Of pigs and hyenas

September 2, 2010

ANC

Financial Mail editor Barney Mthombothi’s latest column

Jacob Zuma has, it seems, changed in a matter of a few months from a tsunami that sweeps everything before it to a hyena that’s turned the state into a feeding trough (or is it a carcass?) for its immediate family while the poor struggle to survive.

People who idolised him not so long ago — and indeed propelled him to the highest office in the land — have now become his harshest critics. Nobody was more passionate about Zuma than Cosatu’s Zwelinzima Vavi.

But last week Vavi was warning of a coming predator state headed by “powerful, corrupt and demagogic political hyenas” using the state to enrich themselves and their families. Comparing a person to a hyena is the crudest form of insult.

Hyenas are ugly, devious, cowardly things which often feed on other animals’ prey. They are scavengers. Many cultures have a negative view of the hyena, often associating it with gluttony, uncleanliness and cowardice.

In African folklore, witches and sorcerers are believed to ride hyenas at night. Clement of Alexandria noted in Paedagogus that the hyena was “quite obsessed with sexual intercourse” and some Europeans used to associate the hyena with sexual deformity, prostitution and deviant sexual behaviour.

The word hyena is apparently derived from the Greek hyaina which means “pig”, and has an association with treachery and greed.

I’m not sure if Vavi’s choice of a hyena to make his point was deliberate or off the cuff. Nobody seems to have a kind word for Zuma these days . Thabo Mbeki must be chuckling.

But events under Zuma’s non-leadership are no laughing matter. The country is reaping what the likes of Vavi have sown . Nobody championed Zuma’s cause with more vigour than Vavi. He raised him from the dead, figuratively speaking. Now the tsunami has turned out to be a murky pond whose stillness merely reflects the paucity of ideas and lack of vision.

Zuma’s ascent to power was supposed to have led to the ultimate comradely nirvana, with the communists and the unions having sole proprietorship of his nose and his ear. It hasn’t turned out that way, as Vavi has attested. Hell, it seems, hath no fury like a trade unionist scorned. But if even Zuma, that likable malleable, cannot be the glue that holds the alliance together, who can?

The constitution allows the president to serve two terms. If Zuma is denied a second term, it would mean none of the presidents since 1994 would have finished two terms in office. Nelson Mandela stood down voluntarily; Mbeki was forcibly removed by the very people now baying for Zuma’s blood.

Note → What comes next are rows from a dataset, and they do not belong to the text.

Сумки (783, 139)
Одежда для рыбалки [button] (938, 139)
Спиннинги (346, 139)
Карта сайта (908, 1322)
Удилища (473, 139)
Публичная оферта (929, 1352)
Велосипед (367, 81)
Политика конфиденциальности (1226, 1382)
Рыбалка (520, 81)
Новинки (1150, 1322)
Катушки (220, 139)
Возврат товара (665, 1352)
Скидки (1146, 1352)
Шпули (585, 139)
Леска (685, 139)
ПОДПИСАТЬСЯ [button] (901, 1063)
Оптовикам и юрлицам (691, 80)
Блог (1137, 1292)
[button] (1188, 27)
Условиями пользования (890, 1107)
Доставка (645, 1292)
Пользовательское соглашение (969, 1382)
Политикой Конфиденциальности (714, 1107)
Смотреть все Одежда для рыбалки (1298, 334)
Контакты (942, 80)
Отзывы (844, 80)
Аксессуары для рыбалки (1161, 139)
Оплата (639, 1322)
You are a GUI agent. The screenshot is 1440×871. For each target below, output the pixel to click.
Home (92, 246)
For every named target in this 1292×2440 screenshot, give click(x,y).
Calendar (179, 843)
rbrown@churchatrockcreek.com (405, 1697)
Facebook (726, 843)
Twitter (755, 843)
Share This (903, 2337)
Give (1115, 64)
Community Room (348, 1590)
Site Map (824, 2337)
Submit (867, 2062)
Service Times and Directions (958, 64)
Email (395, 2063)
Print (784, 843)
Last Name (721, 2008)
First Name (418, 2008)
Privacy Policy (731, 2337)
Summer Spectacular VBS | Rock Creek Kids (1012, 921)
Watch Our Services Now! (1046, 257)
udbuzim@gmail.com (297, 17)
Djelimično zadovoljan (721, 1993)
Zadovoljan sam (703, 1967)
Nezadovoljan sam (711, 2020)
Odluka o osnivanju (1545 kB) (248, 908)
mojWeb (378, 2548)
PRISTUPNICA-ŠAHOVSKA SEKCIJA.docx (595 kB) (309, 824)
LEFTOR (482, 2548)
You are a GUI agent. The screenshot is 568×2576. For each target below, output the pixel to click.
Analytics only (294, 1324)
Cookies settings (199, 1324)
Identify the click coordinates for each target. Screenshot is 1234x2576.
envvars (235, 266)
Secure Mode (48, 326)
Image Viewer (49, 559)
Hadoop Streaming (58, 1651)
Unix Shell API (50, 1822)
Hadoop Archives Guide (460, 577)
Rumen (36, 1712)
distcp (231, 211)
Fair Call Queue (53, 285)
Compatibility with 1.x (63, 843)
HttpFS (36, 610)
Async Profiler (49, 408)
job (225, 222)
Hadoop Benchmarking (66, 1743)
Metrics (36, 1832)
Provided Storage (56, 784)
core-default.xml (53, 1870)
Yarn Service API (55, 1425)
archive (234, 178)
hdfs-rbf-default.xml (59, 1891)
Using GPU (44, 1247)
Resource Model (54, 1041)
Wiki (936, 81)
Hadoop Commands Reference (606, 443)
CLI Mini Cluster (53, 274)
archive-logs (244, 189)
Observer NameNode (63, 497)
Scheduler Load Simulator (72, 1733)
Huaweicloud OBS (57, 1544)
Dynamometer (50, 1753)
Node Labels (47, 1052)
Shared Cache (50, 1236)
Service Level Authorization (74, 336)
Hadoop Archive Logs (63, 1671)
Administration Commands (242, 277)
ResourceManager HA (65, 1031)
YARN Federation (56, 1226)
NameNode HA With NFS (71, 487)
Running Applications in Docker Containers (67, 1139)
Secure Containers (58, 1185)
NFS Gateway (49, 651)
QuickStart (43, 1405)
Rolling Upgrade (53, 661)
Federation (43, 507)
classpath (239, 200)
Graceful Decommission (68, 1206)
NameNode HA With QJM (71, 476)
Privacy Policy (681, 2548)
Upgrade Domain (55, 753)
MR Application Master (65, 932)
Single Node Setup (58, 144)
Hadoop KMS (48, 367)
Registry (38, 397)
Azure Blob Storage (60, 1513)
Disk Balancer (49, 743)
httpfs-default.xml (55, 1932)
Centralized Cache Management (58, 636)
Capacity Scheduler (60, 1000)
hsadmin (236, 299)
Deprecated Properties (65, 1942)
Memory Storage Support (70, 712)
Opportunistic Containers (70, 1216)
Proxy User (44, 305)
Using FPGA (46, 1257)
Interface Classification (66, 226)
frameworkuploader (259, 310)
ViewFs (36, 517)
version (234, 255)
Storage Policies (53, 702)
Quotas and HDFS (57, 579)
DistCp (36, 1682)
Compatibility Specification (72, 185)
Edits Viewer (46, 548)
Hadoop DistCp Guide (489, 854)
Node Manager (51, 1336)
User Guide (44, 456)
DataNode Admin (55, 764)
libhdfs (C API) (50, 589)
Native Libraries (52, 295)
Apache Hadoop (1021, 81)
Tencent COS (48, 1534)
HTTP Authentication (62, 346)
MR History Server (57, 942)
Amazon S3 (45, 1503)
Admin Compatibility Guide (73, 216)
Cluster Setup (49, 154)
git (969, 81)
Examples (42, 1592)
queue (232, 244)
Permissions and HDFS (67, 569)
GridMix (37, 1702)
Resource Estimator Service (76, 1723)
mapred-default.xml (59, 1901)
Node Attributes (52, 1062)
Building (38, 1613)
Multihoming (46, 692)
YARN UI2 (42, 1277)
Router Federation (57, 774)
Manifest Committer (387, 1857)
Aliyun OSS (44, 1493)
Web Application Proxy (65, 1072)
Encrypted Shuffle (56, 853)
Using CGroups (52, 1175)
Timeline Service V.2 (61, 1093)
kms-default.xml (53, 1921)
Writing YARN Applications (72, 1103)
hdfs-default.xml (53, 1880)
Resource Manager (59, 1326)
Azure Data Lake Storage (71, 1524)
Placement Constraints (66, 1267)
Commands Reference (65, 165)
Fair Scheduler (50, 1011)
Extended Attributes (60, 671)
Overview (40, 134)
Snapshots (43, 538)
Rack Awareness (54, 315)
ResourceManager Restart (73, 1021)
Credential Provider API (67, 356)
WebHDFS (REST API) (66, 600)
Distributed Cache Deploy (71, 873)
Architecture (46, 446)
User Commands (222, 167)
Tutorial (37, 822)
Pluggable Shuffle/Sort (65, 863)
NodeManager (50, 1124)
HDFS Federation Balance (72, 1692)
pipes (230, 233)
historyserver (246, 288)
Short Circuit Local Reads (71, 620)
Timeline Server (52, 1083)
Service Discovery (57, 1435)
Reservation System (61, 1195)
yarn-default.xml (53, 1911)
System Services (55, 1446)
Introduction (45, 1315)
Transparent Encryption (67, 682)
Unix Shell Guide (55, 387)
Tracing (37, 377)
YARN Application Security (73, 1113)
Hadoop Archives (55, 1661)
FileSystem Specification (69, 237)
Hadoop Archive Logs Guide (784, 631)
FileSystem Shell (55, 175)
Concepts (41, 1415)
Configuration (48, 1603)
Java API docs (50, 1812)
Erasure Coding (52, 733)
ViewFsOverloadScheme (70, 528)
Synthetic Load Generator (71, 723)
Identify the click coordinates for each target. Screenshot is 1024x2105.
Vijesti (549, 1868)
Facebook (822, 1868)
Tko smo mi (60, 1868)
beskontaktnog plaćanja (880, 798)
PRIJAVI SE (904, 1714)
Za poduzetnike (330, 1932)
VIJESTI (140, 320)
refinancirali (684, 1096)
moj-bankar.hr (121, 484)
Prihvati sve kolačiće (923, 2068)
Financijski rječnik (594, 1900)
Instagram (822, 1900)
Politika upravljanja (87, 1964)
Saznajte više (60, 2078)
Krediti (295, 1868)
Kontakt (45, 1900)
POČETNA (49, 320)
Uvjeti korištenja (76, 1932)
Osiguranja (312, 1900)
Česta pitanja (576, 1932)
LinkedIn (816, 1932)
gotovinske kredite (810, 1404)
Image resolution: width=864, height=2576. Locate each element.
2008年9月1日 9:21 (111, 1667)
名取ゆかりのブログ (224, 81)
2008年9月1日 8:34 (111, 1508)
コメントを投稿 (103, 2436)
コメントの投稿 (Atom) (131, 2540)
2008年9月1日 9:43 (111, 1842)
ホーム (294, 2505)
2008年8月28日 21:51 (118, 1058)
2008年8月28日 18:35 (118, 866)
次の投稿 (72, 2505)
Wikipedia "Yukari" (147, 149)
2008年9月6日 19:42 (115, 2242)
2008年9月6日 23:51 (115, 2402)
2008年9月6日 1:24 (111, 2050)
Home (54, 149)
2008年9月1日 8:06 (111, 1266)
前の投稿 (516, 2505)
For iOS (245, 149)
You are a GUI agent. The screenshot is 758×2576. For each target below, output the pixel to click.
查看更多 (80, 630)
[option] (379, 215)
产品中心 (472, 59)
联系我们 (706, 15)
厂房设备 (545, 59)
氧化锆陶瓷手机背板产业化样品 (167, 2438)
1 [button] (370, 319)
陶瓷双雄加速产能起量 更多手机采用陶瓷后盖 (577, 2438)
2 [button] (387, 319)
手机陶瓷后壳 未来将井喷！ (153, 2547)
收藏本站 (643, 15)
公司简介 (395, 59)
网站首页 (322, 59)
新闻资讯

That suggests there’s something fundamentally wrong with the way we elect our leaders. In fact they are elected by a small coterie, on whose mood swings the country’s fate thus depends. It cannot be right, for instance, that politicians, perhaps against their better judg ment , sheepishly kowtow to the moronic exigencies of the ANC Youth League simply because it can make or break their careers. It is as humiliating to them as it is dangerous for the country.

The crucial issue is lack of democracy within the ANC, and a system that forbids the public from directly electing its leaders. The ANC’s deployment policy and its so-called anti-careerism stance mean that people with leadership ambitions are either coy about, or discouraged from, throwing their hat into the ring. It’s left to a few individuals to act as kingmakers. Which is why a flawed candidate such as Zuma was able to triumph.

The ANC should ditch its Stalinist mentality and embrace democracy. Leaders with impeccable credentials will then emerge.

And the case for ordinary citizens to directly elect their leaders, including their president, in a democracy is incontrovertible. It needs no argument.